*Task prompt*: Would you retype, word for word, the line with "1312x924 pixels. Task: Move" and every line after it through the end of the records below?
================
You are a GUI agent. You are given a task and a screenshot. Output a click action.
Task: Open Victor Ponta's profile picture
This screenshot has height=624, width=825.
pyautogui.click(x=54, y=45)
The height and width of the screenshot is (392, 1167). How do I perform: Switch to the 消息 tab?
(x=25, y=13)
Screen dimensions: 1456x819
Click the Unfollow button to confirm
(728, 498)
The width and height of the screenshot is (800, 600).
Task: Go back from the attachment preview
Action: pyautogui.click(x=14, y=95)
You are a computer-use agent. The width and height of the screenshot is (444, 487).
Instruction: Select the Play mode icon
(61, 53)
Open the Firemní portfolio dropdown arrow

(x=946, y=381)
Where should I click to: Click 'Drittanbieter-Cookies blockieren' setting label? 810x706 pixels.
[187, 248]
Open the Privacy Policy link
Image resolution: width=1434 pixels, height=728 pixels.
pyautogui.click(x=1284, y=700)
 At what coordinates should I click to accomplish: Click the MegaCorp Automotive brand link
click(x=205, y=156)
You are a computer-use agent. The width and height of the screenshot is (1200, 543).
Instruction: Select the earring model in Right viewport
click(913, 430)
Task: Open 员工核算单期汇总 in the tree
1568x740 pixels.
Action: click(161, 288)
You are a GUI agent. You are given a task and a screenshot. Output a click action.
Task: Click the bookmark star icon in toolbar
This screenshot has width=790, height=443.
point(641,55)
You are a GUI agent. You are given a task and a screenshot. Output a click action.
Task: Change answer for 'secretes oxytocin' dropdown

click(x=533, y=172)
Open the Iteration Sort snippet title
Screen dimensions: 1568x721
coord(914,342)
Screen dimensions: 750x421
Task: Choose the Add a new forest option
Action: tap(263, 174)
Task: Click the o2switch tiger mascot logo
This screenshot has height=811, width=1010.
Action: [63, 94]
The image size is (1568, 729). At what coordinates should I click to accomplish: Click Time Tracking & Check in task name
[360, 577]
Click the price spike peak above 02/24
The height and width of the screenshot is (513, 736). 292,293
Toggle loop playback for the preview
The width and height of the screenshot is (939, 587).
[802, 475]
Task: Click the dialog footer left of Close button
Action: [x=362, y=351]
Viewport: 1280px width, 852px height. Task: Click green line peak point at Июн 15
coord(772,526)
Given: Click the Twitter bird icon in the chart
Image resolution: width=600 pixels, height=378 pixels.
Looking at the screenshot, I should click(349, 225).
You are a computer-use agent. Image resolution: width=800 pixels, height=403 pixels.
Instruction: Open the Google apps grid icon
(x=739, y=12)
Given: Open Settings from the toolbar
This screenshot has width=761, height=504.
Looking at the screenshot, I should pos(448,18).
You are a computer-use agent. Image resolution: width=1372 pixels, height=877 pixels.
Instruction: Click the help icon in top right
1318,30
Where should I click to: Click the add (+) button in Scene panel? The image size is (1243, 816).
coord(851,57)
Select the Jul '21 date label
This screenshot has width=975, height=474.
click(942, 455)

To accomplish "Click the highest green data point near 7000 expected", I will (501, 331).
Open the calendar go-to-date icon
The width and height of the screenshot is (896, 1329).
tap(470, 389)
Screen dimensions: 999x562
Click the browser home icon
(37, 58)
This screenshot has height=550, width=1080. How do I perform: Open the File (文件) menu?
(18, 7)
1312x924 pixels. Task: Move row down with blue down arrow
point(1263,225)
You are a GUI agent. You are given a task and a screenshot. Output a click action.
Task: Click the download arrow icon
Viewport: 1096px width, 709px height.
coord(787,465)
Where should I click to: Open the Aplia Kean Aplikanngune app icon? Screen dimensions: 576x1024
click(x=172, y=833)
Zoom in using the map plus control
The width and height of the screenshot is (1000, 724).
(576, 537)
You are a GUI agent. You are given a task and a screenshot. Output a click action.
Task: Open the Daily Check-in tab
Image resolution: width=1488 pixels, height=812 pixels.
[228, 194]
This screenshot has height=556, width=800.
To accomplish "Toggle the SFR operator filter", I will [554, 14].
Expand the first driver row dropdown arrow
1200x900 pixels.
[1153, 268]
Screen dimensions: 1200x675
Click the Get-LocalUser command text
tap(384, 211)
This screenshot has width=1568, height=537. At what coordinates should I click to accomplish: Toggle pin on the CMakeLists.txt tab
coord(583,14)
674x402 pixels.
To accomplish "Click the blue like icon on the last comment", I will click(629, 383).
================
*Answer box*:
1312x924 pixels. Task: Move row down with blue down arrow
point(1263,225)
You are a GUI agent. You are given a task and a screenshot. Output a click action.
Task: Click the download arrow icon
Viewport: 1096px width, 709px height.
coord(787,465)
Where should I click to: Open the Aplia Kean Aplikanngune app icon? Screen dimensions: 576x1024
click(x=172, y=833)
Zoom in using the map plus control
The width and height of the screenshot is (1000, 724).
(576, 537)
You are a GUI agent. You are given a task and a screenshot. Output a click action.
Task: Open the Daily Check-in tab
Image resolution: width=1488 pixels, height=812 pixels.
[228, 194]
This screenshot has height=556, width=800.
To accomplish "Toggle the SFR operator filter", I will [554, 14].
Expand the first driver row dropdown arrow
1200x900 pixels.
[1153, 268]
Screen dimensions: 1200x675
Click the Get-LocalUser command text
tap(384, 211)
This screenshot has width=1568, height=537. At what coordinates should I click to accomplish: Toggle pin on the CMakeLists.txt tab
coord(583,14)
674x402 pixels.
To accomplish "Click the blue like icon on the last comment", I will click(629, 383).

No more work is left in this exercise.